Some Background

Large Language Models like ChatGPT, Claude and Google Bard share a common persona, that of an AI Assistant. They all act as friendly, helpful, sensitive, human aligned chatbots.

Let’s prompt two AI chat applications to ask who they are. You’ll see we get surprisingly similar responses.

ChatGPT Persona
ChatGPT 3.5’s purpose is to assist with a wide range of tasks

Claude Persona
Anthropic Claude is an assistant that is helpful harmless and honest

Something to note is that these Web Applications, both ChatGPT and Claude, act as application wrappers around the actual language models (GPT-3.5, Claude 3 Opus). The application use case here is explictly defined to inform the model that it should act as a helpful AI chat assistant. Suppose we wanted to attach a different persona? How can we access the underlying model?

To access the underlying model, we can invoke the Developer API. The API provides us, at a cost, direct access to the AI model allowing us greater customization for many AI use cases.

GPT-3.5 Persona
GPT 3.5 API responds without the ChatGPT persona

The GPT 3.5 base model still contains the identity to assist users with a wide range of tasks. We see, however, that it no longer calls itself ChatGPT. It also is slightly less friendly and more matter-of-fact. This observation brings us to the first and most common way of changing a model persona: The System Message Prompt.

System Message Prompting

The System Message is a user-defined prompt that provides the Language Model a set of instructions to follow when generating responses. It is a hidden parameter set by application developers that augments the model’s behavior and persona. The System Message is combined with your prompt. Let’s look at an example. Imagine your System Message was Act like a Pirate:

System Message: Act Like a Pirate

Human: Who was the First President of The United States?

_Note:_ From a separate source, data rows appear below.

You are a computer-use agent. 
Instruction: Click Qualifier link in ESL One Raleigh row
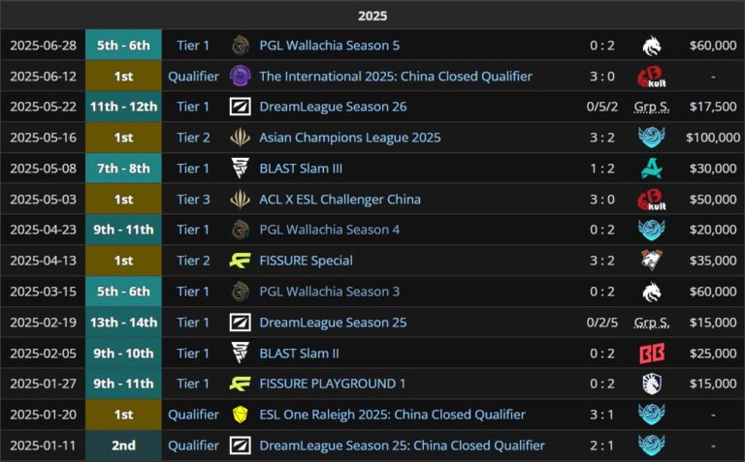(193, 415)
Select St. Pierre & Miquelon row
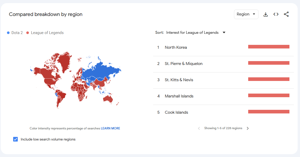The height and width of the screenshot is (157, 300). click(x=223, y=64)
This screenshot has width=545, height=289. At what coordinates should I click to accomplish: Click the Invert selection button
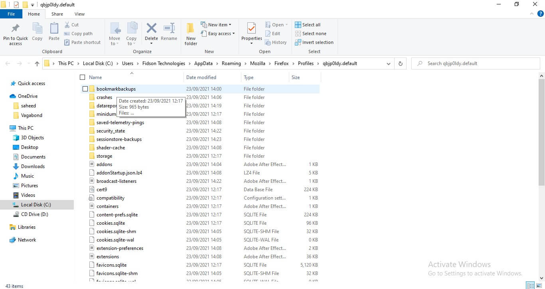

AI: Arr, the first president of the United States be George Washington, matey!

We’ve steered the model to act like a pirate, and so it does!

System Message
The System Message is passed in at runtime to the model

On ChatGPT, the System Message is what informs the model that it is ‘ChatGPT’ and to be a helpful assistant. The System Message is hidden from the user so we can’t know for certain what it is. For AI Tech Companies, System Messages can be viewed as propritary trade secrets since they differentiate their AI Chatbot product from a commonly available model. For example, a service like Grammarly may use a public LLM, like GPT-4, but with a well-crafted System Message that makes the LLM perform higher quality document editing and proof reading. Then they can sell this modified AI model as a service to users at a price premium.

Users have been able to circumvent this by getting a model to share it’s System Message through a process known as Prompt Leaking. Instead of getting involved with controversial prompt leaks, let’s stick to a relatively simple one found from ChatGPT 3.5.

"Leaked" ChatGPT System Message:

"You are ChatGPT, a large language model trained by OpenAI, based on the GPT-3.5 architecture.
Knowledge cutoff: 2022-01.
Current date: 2024-04-03."

To verify this, let’s take this prompt and add it to the base model we have direct access to in the API.

ChatGPT in API
We recreated the ChatGPT persona!

This demonstrates that the base model gets ~part~ of its persona in these chat applications from a System Message.

This System Message acts as a superficial wrapper ontop of the base model. It can steer the identity and style of the LLMs responses. However, look back at the API response with no System Message provided. It is clear that there is something deeper that gives the model an assistant like quality. If it isn’t a System Message, where does it come from? Fortunately it’s well documented and it comes from a process known has Reinforcement Learning with Human Feedback (RLHF).

Reinforcement Learning with Human Feedback

Reinforcement Learning (RL):
A machine learning paradigm that improves a model based on how well it performs on a defined reward metric.

In a Chess Playing task, the reward metric is defined as how successful the AI model is at winning games. If the model is losing or making poor moves it will apply updates to adjust the play strategy. This simple concept of reinforcement learning provides models with a specific goal: win chess games. Then it can play over and over tuning iteratively through billions of strategies until it arrives at a perfect play style winning all its games.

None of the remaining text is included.